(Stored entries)
::::::

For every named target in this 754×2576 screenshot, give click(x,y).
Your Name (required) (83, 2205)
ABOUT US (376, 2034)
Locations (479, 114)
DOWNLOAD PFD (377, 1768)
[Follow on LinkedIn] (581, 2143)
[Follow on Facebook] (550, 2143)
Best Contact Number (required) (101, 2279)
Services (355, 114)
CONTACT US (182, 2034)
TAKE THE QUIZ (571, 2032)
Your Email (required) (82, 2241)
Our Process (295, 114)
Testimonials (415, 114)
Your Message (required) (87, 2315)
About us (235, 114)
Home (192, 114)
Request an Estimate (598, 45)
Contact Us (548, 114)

::::::

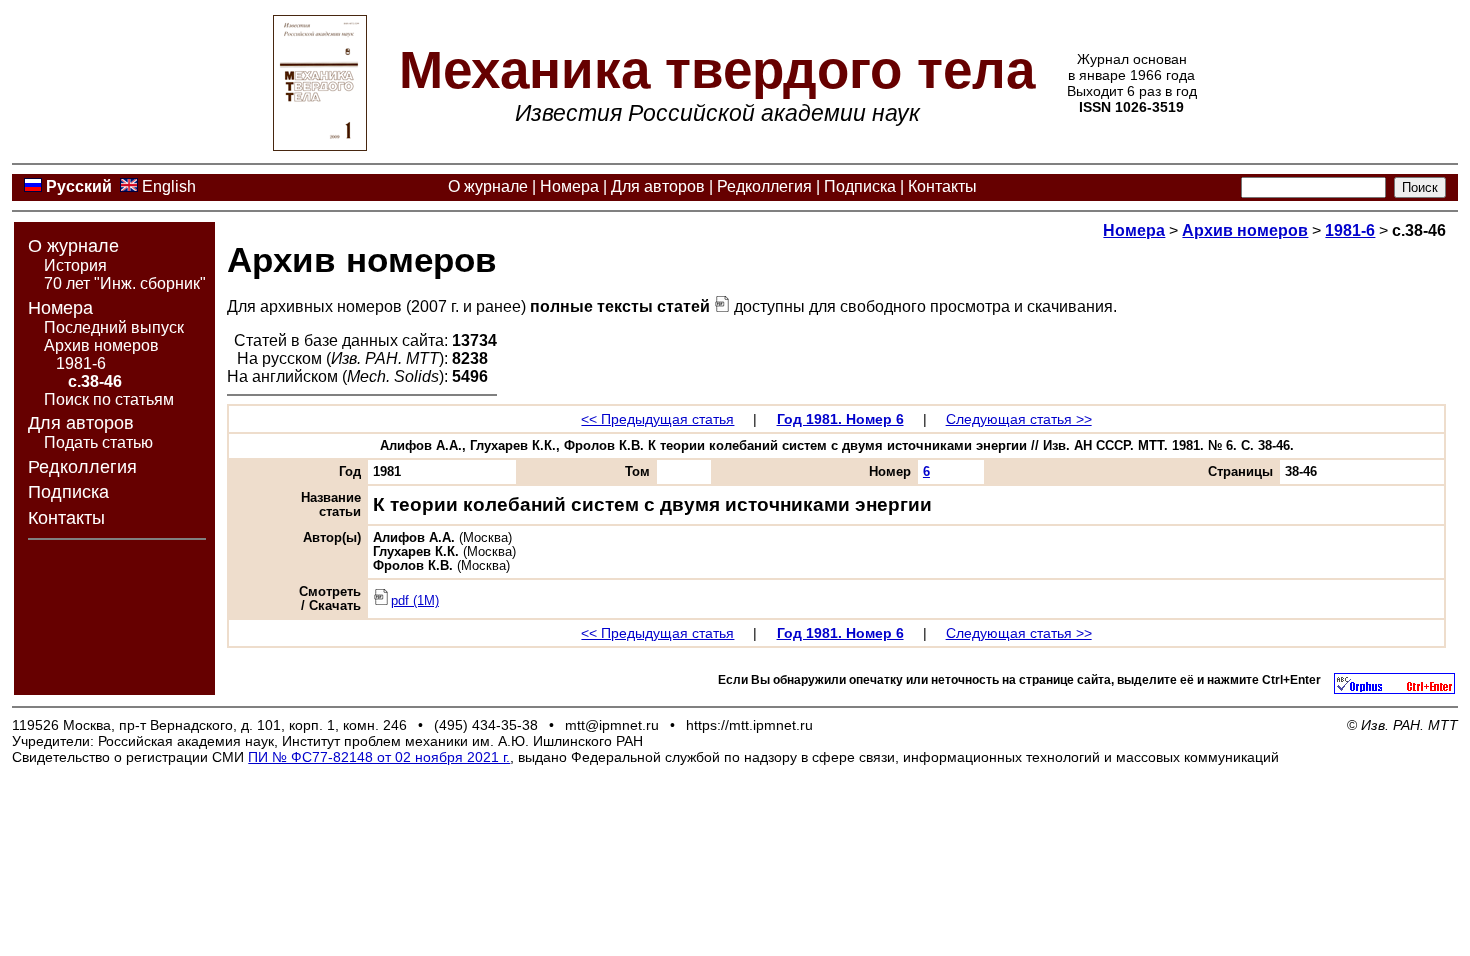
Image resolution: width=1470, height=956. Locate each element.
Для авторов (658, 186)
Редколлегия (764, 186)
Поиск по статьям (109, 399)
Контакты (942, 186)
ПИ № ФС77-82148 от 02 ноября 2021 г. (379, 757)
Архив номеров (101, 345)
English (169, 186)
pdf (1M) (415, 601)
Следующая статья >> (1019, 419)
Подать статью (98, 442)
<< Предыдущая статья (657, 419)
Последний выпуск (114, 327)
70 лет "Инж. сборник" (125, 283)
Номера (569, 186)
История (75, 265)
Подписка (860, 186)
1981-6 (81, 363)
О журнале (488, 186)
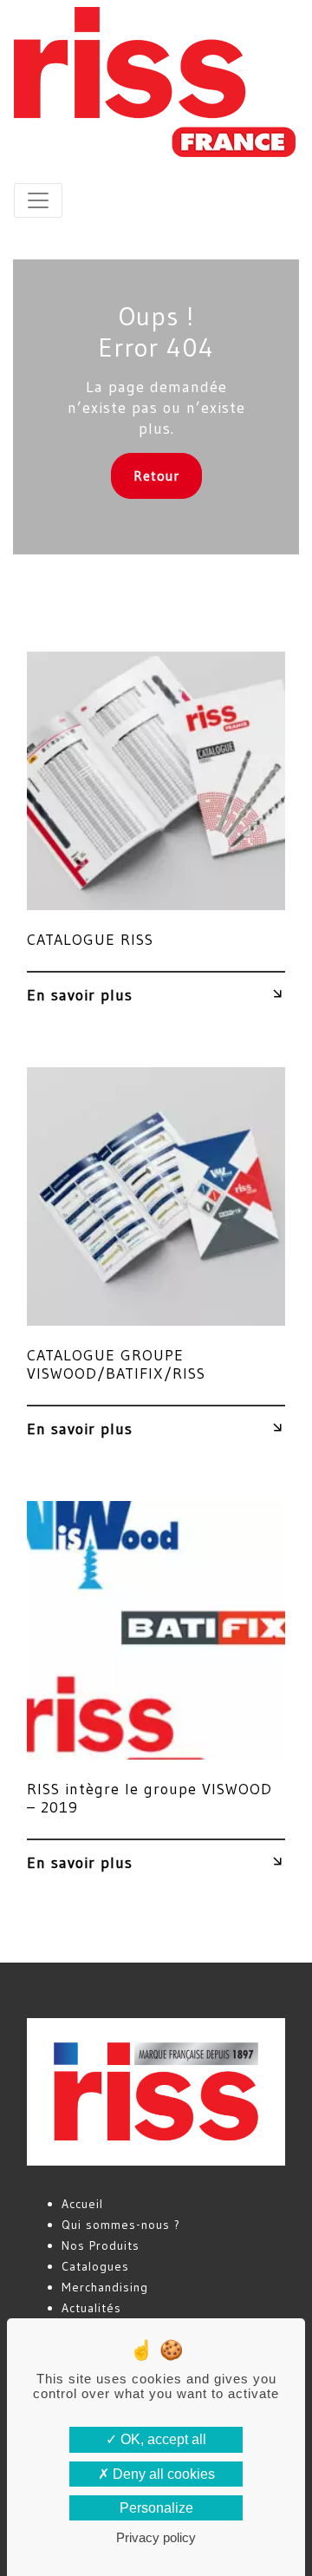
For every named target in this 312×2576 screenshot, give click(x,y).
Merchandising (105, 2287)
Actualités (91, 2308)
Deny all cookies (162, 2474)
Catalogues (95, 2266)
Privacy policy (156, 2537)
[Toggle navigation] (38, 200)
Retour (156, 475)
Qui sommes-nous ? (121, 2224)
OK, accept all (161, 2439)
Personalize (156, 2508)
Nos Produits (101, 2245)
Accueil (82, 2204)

::::::

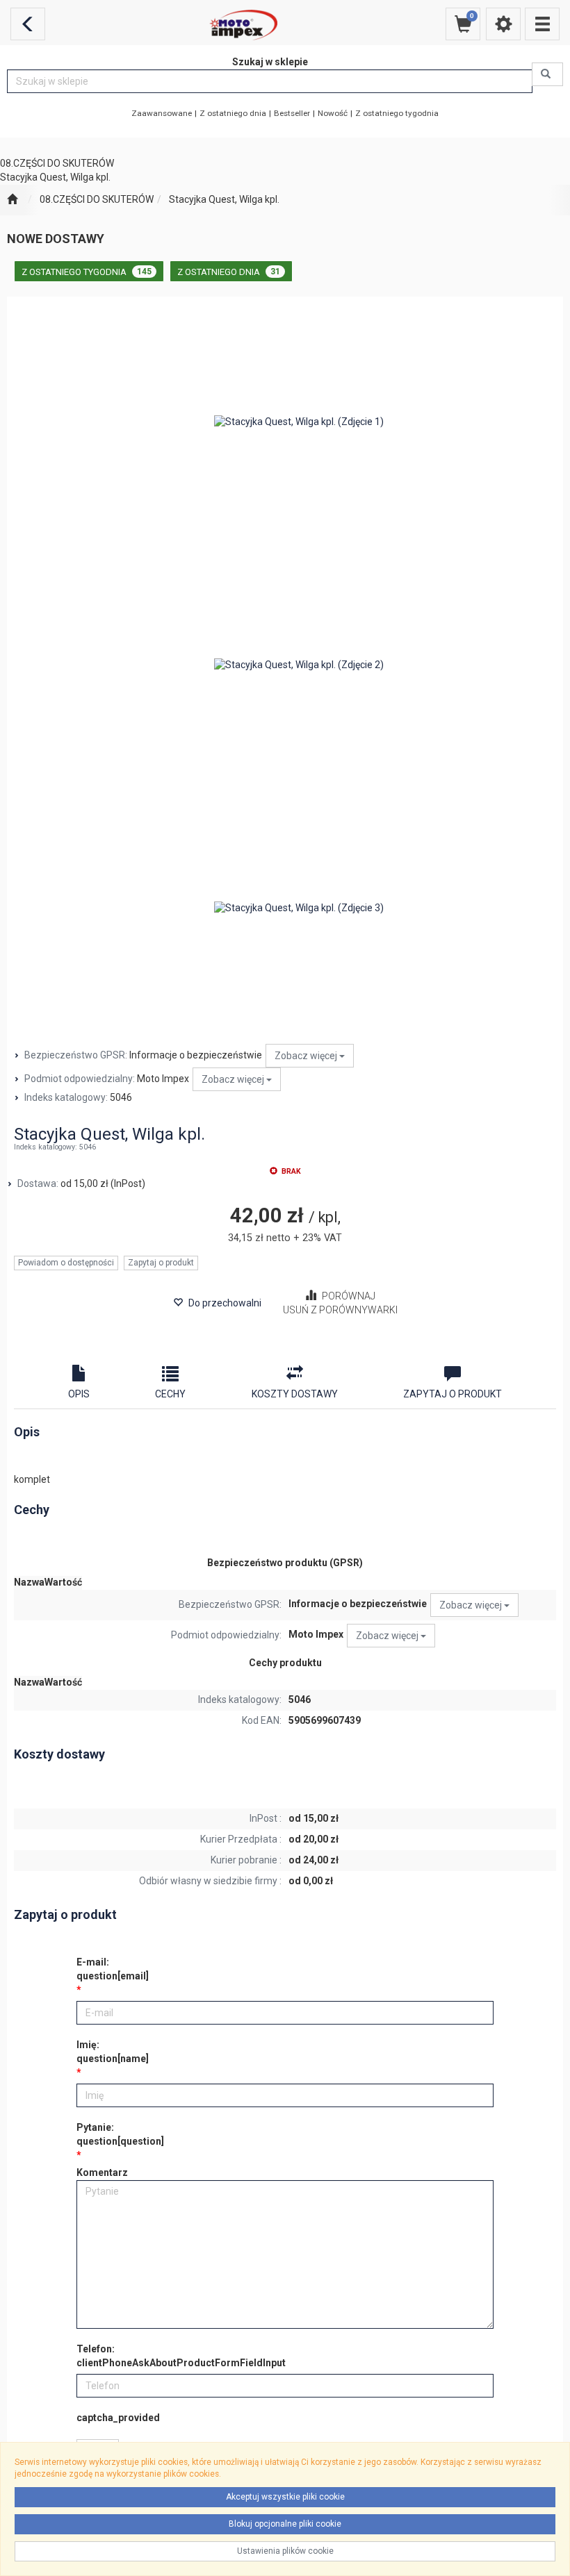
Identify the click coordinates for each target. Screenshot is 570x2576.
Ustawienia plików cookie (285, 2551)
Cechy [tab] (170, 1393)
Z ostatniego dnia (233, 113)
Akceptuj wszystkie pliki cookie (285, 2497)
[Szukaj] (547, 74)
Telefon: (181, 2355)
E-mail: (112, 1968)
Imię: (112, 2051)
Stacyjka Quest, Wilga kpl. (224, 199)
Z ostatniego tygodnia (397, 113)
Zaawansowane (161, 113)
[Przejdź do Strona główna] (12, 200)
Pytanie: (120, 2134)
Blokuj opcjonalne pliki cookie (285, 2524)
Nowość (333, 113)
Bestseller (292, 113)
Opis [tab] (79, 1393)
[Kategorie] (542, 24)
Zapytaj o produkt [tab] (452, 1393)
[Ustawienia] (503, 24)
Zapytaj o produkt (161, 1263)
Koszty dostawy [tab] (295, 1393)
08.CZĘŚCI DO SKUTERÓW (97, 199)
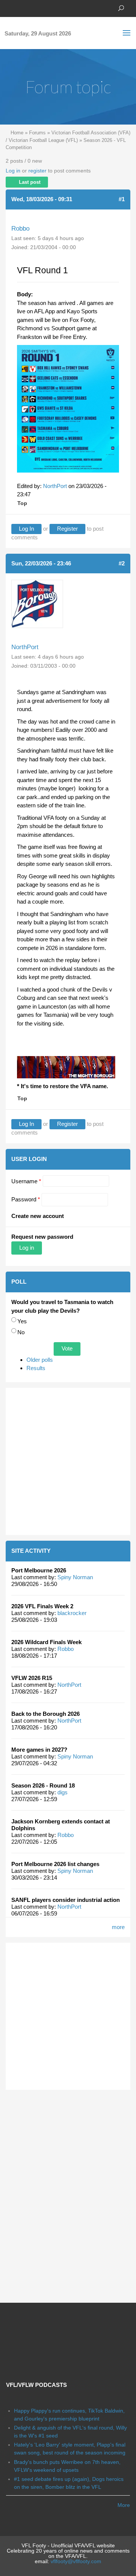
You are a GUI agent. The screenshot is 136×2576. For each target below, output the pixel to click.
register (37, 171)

::::::

- [ABOUT THIS TASK] Look above for the line with "For every named target in this 754×2576" and the line with "Contact Us (548, 114)", and reproduce exactly those two lines plus every line between, nothing more.

- [ANSWER TO THE EXERCISE]
For every named target in this 754×2576 screenshot, give click(x,y).
Your Name (required) (83, 2205)
ABOUT US (376, 2034)
Locations (479, 114)
DOWNLOAD PFD (377, 1768)
[Follow on LinkedIn] (581, 2143)
[Follow on Facebook] (550, 2143)
Best Contact Number (required) (101, 2279)
Services (355, 114)
CONTACT US (182, 2034)
TAKE THE QUIZ (571, 2032)
Your Email (required) (82, 2241)
Our Process (295, 114)
Testimonials (415, 114)
Your Message (required) (87, 2315)
About us (235, 114)
Home (192, 114)
Request an Estimate (598, 45)
Contact Us (548, 114)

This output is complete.